A few years ago, a group email was sent around my office: “For sale – 2 Westlife Tickets. Would make ideal Mother’s Day present.”
Now assuming (as you are reading this blog) you’d agree with me that Westlife were the biggest pile of living sh*te musically since time began, then you’d probably also wonder why 2 tickets to see them would make an ideal Mother’s Day present. Do you really hate your mother that much? The assumption here seems to be that once you become a parent, any good taste you had before goes out of the window.
Well, bollocks to that. I’ve been a parent for 18 years now and in that time, I’ve never lost my taste and passion for music. I've certainly never decided to just add Westlife as a favourite on Spotify. There seems to be a misconception that somehow once you either pop out a little bundle of joy into the world or are involved in the creation and caring of such a bundle, the hard wiring in your brain suddenly turns into a jellified mess and you are only capable of enjoying a certain sort of bland and safe music.

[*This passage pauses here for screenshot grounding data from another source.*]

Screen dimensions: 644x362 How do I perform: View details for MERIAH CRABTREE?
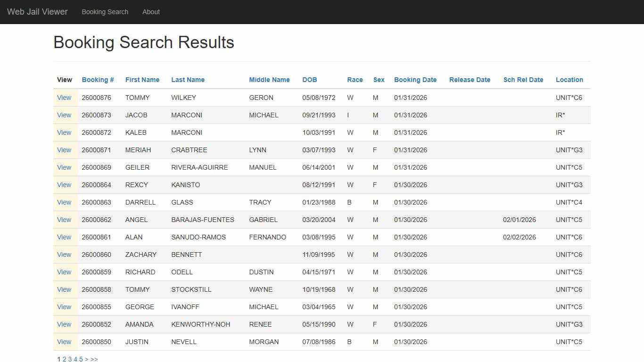[64, 150]
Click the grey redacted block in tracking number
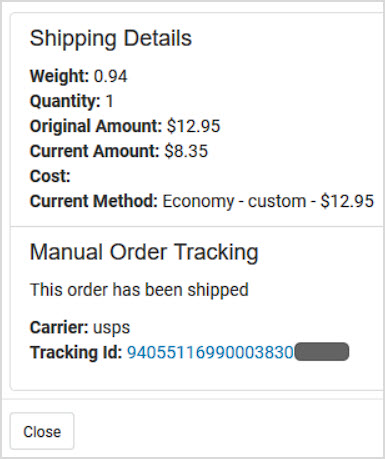 [322, 351]
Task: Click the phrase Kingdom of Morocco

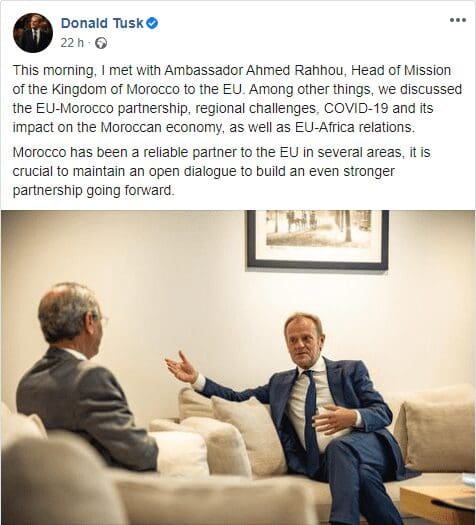Action: [116, 89]
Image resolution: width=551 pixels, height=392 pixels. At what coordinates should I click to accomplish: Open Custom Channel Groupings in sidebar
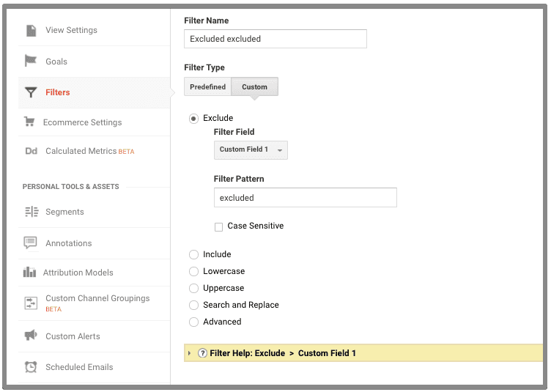(x=97, y=299)
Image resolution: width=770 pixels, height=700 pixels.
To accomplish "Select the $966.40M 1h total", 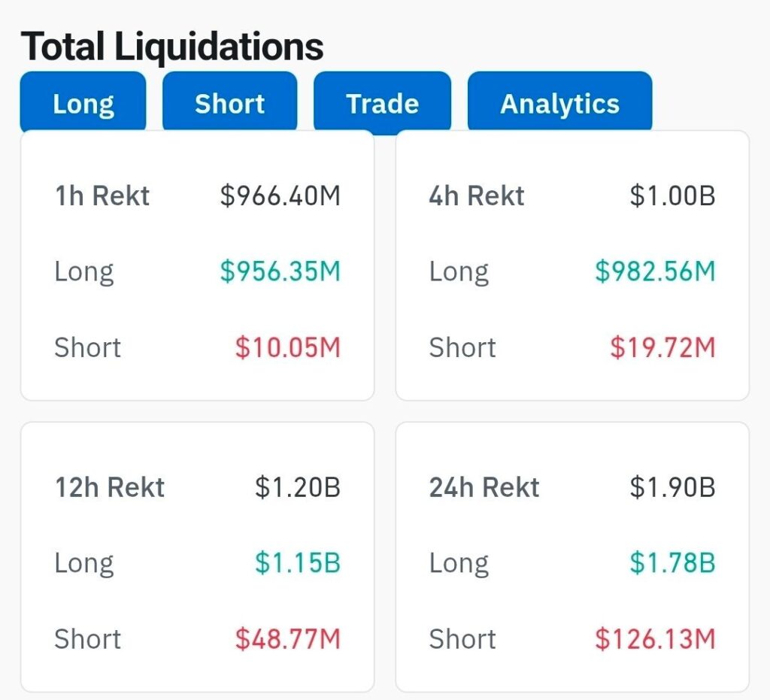I will coord(280,196).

Well if that is the case, I missed the memo. As did many of the other parents that I go to gigs with or meet at shows. Yes, I like Adele, and I enjoy the first Ed Sheeran album. But I also like Aphex Twin, Cabbage, Stormzy, PJ Harvey, Bon Iver, Sofi Tukker, Dream Wife and thousands more artists from a wide range of genres. Some are pretty mainstream. Some aren’t. It was the same when I was 17. 30 years on nothing has changed.
Of course, once you become a parent the time available that you have to yourself (and therefore to listen to music) is less. It's certainly the time when most music bloggers really struggle to continue their blogs. But that doesn’t mean that becoming a mum or dad has to alter what you like. “Music your mum would like,” is such a derogatory term.
Over the next few weeks I’ll be publishing a number of short blog posts about my relationship with music as a parent. I’ll be looking at going to festivals with kids, how my passion for music has influenced and impacted on how and what my children think about music as they reach and approach adulthood, how it’s possible for parents to like modern music rather than just nostalgic listening and the etiquette of attending a gig with your teenage child.
But with Mother’s Day approaching, kids please remember if you’re considering buying that Westlife CD as a present, it’s never too late for adoption. Love Mum and Dad.